Recientemente, great progress has also been made in Few-Shot Relation Extraction. Qin y otros. [21] used a
continual few-shot relation learning method based on embedding space regularization and data
augmentation to avoid catastrophic forgetting of previous tasks. Liu et al. [22] proposed a direct addition
method that introduces relational information, generates a relational representation by joining two
relations and then adds it to the model for training and prediction. Chia et al. [23] worked on the task
setting of the zero-shot relation triplet extraction task.
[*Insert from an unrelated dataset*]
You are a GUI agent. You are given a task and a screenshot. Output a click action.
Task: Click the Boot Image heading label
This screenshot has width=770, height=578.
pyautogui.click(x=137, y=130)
Unifying language model prompts and structured
text methods, the relationship samples were generated by conditional processing of relations with
structured prompts templates and decoded according to the triplet search decoding method.
También, ensemble learning is effective in the field of relational extraction, es decir., the performance of
relational extraction models can be improved by ensemble learning. Han et al. [24] used multiple semi-
supervised learning methods to form a new semi-supervised learning method based on ensemble
aprendiendo, which is well applied to relational classification. Kim et al. [25] used four classifiers, CRF,
CRFext, SEARN, and Bi-LSTM, for relational classification, and finally learned the four models together
in an ensemble-learning manner, which also achieved better results. Yang y otros. [26] constructed a more
efficient and robust relationship extractor based on a joint integrated neural network through the
proposed adaptively enhanced multiple LSTM networks attention. Christopoulou et al. [27] usado
BiLSTM-CRF and feature-based CRF models as sub-models thus building ensemble-learning algorithms
and using the integrated algorithms for extracting relationships between drugs and achieving better
resultados. Rim et al. [28] propose a method to combine predictions from CNN and RNN into an integrated
model to perform relational classification and extraction simultaneously, as well as a choice of weighted
cross-entropy as the objective function and an up-sampling strategy to mitigate the negative effects of
category imbalance.
Although the current sentence-level relation extraction methods have achieved great success, hay
still much room for improvement: the feature information extraction for sentences is not sufficient,
making the language model overly fine-tuned to downstream tasks, resulting in the language model not
fully exploiting its performance; the utilization of feature vectors is not sufficient; the choice of loss
functions is too obsolete.
Por lo tanto, inadequate extraction of information about sentence features means that there is no
information other than entity pair information as well as sentence information. If additional information
4
yo
D
oh
w
norte
oh
a
d
mi
d
F
r
oh
metro
h
t
t
pag
:
/
/
d
i
r
mi
C
t
.
metro
i
t
.
mi
d
tu
d
norte
/
i
t
/
yo
a
r
t
i
C
mi
–
pag
d
F
/
d
oh
i
/
i
/
/
t
.
1
0
1
1
6
2
d
norte
_
a
_
0
0
1
9
2
2
0
7
2
3
8
3
d
norte
_
a
_
0
0
1
9
2
pag
d
/
t
.
i
F
b
y
gramo
tu
mi
s
t
t
oh
norte
0
7
S
mi
pag
mi
metro
b
mi
r
2
0
2
3
Inteligencia de datos recién aceptada MS.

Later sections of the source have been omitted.